Vous présenterez, en 250 mots (tolérance de 10% en plus ou en moins), une synthèse des trois textes ci-dessous, en confrontant, sans aucune appréciation personnelle et en évitant autant que possible les citations, les divers points de vue exprimés par leurs auteurs.
Corpus:
Henri Bergson (1859-1941), L’évolution créatrice, 1907;
Max Weber, « Le métier et la vocation de savant » (1919), in Le savant et le politique, pp. 111-113;
Erwin Schrödinger (1887 -1961), Science et humanisme, 1950, traduction de J. Ladrière, Points Seuil, 1992, pp. 22-25
Texte 1 : Henri Bergson (1859-1941), L’évolution créatrice, 1907;
« […] La science moderne, comme la science antique, procède selon la méthode cinématographique. Elle ne peut faire autrement ; toute science est assujettie à cette loi. Il est de l'essence de la science, en effet, de manipuler des signes qu'elle substitue aux objets eux-mêmes. Ces signes diffèrent sans doute de ceux du langage par leur précision plus grande et leur efficacité plus haute ; ils n'en sont pas moins astreints à la condition générale du signe, qui est de noter sous une forme arrêtée un aspect fixe de la réalité. Pour penser le mouvement, il faut un effort sans cesse renouvelé de l'esprit. Les signes sont faits pour nous dispenser de cet effort en substituant à la continuité mouvante des choses une recomposition artificielle qui lui équivaille dans la pratique et qui ait l'avantage de se manipuler sans peine.

┄┄┄┄┄┄┄┄┄┄

→ CONSIGNES DE L'EXERCICE:
**A.** Dans l'extrait sur la science et ses signes, selon quelle méthode la science moderne procède-t-elle, comme la science antique ?
**B.** Poursuivez l'extrait sur la science et ses signes à partir de sa dernière phrase.

→ DONNÉES BRUTES:
┄┄┄┄┄┄┄┄┄┄

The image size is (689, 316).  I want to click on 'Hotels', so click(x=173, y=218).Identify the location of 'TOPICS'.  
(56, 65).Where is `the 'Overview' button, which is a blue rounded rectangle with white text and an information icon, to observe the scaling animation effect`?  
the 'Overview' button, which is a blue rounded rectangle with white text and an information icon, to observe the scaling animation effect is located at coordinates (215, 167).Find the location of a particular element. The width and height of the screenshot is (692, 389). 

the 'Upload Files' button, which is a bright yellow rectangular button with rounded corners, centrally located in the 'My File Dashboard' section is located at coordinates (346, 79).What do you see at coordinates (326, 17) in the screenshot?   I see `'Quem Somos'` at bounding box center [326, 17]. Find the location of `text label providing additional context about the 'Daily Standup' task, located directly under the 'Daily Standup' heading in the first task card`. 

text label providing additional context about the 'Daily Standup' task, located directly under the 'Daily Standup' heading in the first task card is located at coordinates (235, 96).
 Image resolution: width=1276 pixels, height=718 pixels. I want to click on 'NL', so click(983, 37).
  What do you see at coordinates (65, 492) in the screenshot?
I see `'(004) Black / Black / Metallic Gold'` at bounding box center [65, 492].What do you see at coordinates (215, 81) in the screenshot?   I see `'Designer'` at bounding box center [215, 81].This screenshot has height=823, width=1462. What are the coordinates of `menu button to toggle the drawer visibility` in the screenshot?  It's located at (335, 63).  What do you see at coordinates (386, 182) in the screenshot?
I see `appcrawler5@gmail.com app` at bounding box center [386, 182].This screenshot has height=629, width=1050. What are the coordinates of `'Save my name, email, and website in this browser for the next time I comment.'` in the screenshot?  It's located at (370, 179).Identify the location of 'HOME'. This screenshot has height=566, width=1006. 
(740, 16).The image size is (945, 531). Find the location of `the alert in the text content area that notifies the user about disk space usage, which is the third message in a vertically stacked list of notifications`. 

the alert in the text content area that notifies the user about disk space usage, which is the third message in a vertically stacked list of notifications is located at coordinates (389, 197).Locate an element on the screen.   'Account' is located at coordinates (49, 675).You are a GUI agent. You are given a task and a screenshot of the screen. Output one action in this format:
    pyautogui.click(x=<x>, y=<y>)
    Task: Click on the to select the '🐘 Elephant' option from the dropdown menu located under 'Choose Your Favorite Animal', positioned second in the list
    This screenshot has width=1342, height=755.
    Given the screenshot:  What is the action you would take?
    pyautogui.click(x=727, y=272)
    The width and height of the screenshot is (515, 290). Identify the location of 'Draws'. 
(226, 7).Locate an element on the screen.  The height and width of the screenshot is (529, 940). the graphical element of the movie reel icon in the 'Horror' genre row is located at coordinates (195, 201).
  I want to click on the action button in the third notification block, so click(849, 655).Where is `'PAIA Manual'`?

┄┄┄┄┄┄┄┄┄┄

→ CORRIGÉ:
**A.** Selon la méthode cinématographique.

**B.**
Mais laissons de côté les procédés et ne considérons que le résultat. Quel est l'objet essentiel de la science ? C'est d'accroître notre influence sur les choses. La science peut être spéculative dans sa forme, désintéressée dans ses fins immédiates : en d'autres termes, nous pouvons lui faire crédit aussi longtemps qu'elle voudra. Mais l'échéance a beau être reculée, il faut que nous soyons finalement payés de notre peine. C'est donc toujours, en somme, l'utilité pratique que la science visera. Même quand elle se lance dans la théorie, la science est tenue d'adapter sa démarche a la configuration générale de la pratique. Si haut qu'elle s'élève, elle doit être prête à retomber dans le champ de l'action, et à s'y retrouver tout de suite sur ses pieds. Ce ne lui serait pas possible, si son rythme différait absolument de celui de l'action elle-même.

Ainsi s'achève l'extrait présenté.